Ask clarifying questions if you get lost during the presentation. We don’t want to slow the presenter down too much, but if there’s a seemingly central detail that you’re getting hung up on, chime in. The presenter will tell you if they would prefer to loop back to the matter during discussion.
Offer encouragement. Affirm an effort or idea that you thought was clever or interesting or promising. Too often we skip over this. “I really liked how you did such-and-such and wouldn’t have thought to do that.”

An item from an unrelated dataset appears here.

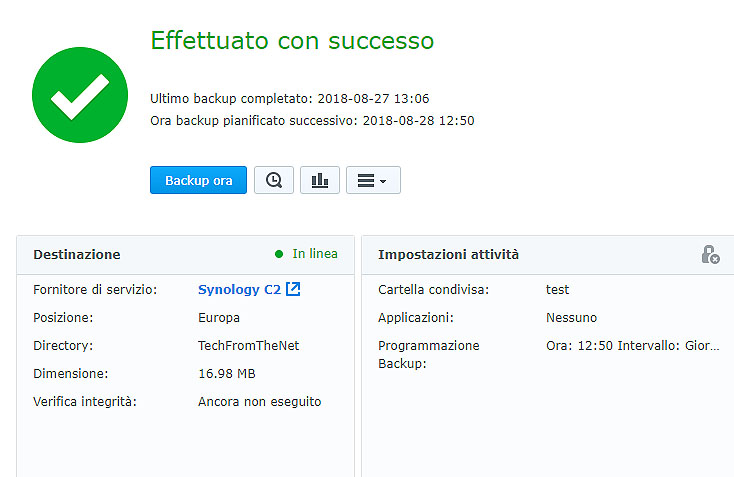Open the backup explorer clock-magnifier icon

pyautogui.click(x=274, y=180)
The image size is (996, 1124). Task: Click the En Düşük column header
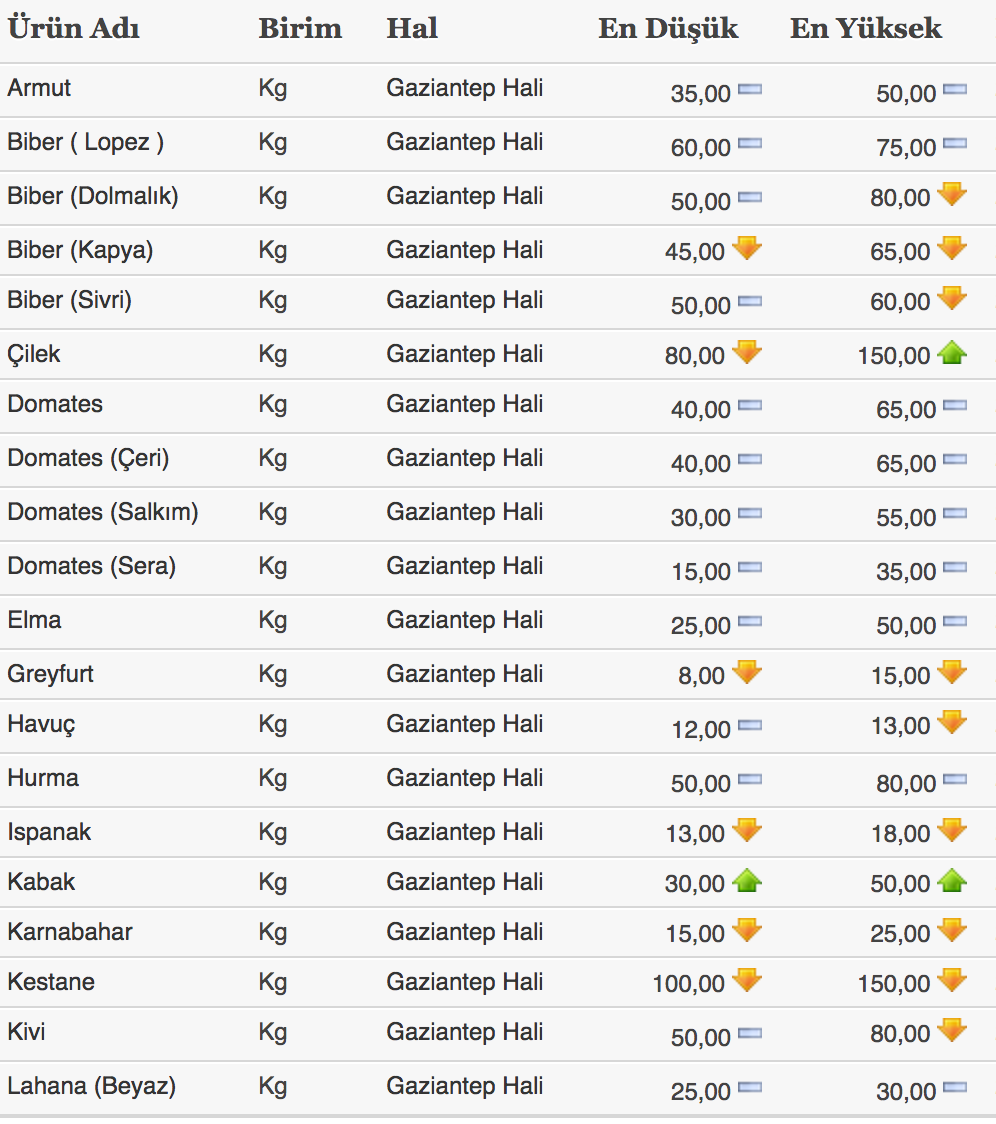(668, 28)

Suggest something to look into further. If you were on the team what would you do next? Is there a method that they haven’t considered? A resource that you know of that they might find helpful? Something that jumped out to you among their initial results?
Suggestions¶
Here are some practical suggestions in preparing your presentations.
Make use of your website posts. Treat this as raw material and consider developing slides that summarize the post content.
Don’t try to present everything you’ve done. Pick one or two of the most important things and present them clearly.
Make use of the visualization and storytelling workshopping we have done in class for communicating findings.
Assume that you will spend at least one minute, and more likely two, per slide you prepare. That means 5 slides is likely to fill 10 minutes.
Consider having only one or two team members handle the presentation. Switching speakers can often be a little jarring for the audience and can also consume time.
Consider making ‘supplementary’ slides with any nonessential information or additional results that you think might come in handy during Q&A and discussion.
Practice at least once with a friend or your teammates and time the presentation.
Allocate as much of your ~10 minutes as possible to discussing inital efforts and goals. Cover only the background and data description that is absolutely necessary to contextualize your efforts and objectives.
Consider posing specific questions to the group that you’d like feedback or input on.
Logistics¶
Materials. To make transitions quickly from group to group in class, we’ll put all materials in a single folder and control the presentations from one machine. When your slides are ready please upload them to this drive folder and use the following naming convention:
[ROOM] + _ + [PRESENTATION WEEK ] + _ + [ TEAM NAME ]
For example, nh1105_week10_eri.pdf
. Please upload slides in either PDF, HTML, or Google Slides format.
Locations. Presenations will be in our usual classroom (NH1105) and in a seminar room in a lab space (BLDG434). The latter is located in a trailer complex directly across the lawn from Storke Tower, and has the building number directly above the entrance. Please go directly to the appropriate room and arrive 5 minutes early.